If I search for the above phrase – ‘How Do We Search?’ from my home computer in Amsterdam, the Google results differ significantly from those received on my work PC in Bergen. Since many digital-humanities scholars rely on search tools in their research, it is of titanic importance that they are aware of that difference — and, more broadly, of the techniques that Google (as well as Facebook, Twitter, and many other Web 2.0 services) uses to filter out those results that it thinks you want to see. We have discussed the problem of unreliable search results repeatedly within the Future of Russian team, and it is a relief to see that the issue is being addressed more and more by shrewd voices in the field. Some recommended ‘sensitivizers’:

* In 2006, Amy Langville and Carl Meyer already published a booklength study of “the science of search-engine rankings,” titled Google’s PageRank and Beyond (Princeton University Press). A bit on the hardcore mathematical side for the linguists among us, perhaps, but worth a peep in any case.

* In 2007, a special section edited by Eszter Hargittai in the Journal for Computer-Mediated Communication explored how “search engines are also embedded in social processes and institutions that influence how they function and how they are used” — the quote comes from the section introduction. As all JCMC issues, the entire section is available online for free.

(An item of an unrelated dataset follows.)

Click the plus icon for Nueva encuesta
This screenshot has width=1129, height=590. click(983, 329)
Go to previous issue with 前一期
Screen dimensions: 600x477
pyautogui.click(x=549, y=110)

*  And this Spring, Eli Pariser’s The Filter Bubble: What the Internet is Hiding from You (Penguin/Viking Adult 2011) is raising a lot of dust for its critical evaluation of personalized search tools. The book cannot yet be ordered online, but you can grasp the gist of Pariser’s argument perfectly by watching this short TED video. In his own words, this is how search engines work and why they require a sceptic approach:

“Most personalized filters are based on a three-step model. First, you figure out who people are and what they like. Then, you provide them with content and services that best fit them. Finally, you tun [sic] to get the fit just right. Your identity shapes your media. There’s just one flaw in this logic: Media also shape identity. And as a result, these services may end up creating a good fit between you and your media by changing … you. If a self-fulfilling prophecy is a false definition of the world that through one’s actions becomes true, we’re now on the verge of self-fulfilling identities, in which the Internet’s distorted picture of us becomes who we really are.”

Pariser’s tone is popular, Hargittai’s and that of her co-authors is more scholarly, and Langville and Meyer adopt, as said, a downright mathematical approach to search theory. Together, they may not solve the problems that digital searches entail, but they certainly help us in developing a healthy scholarly scepsis towards Google and other online search tools.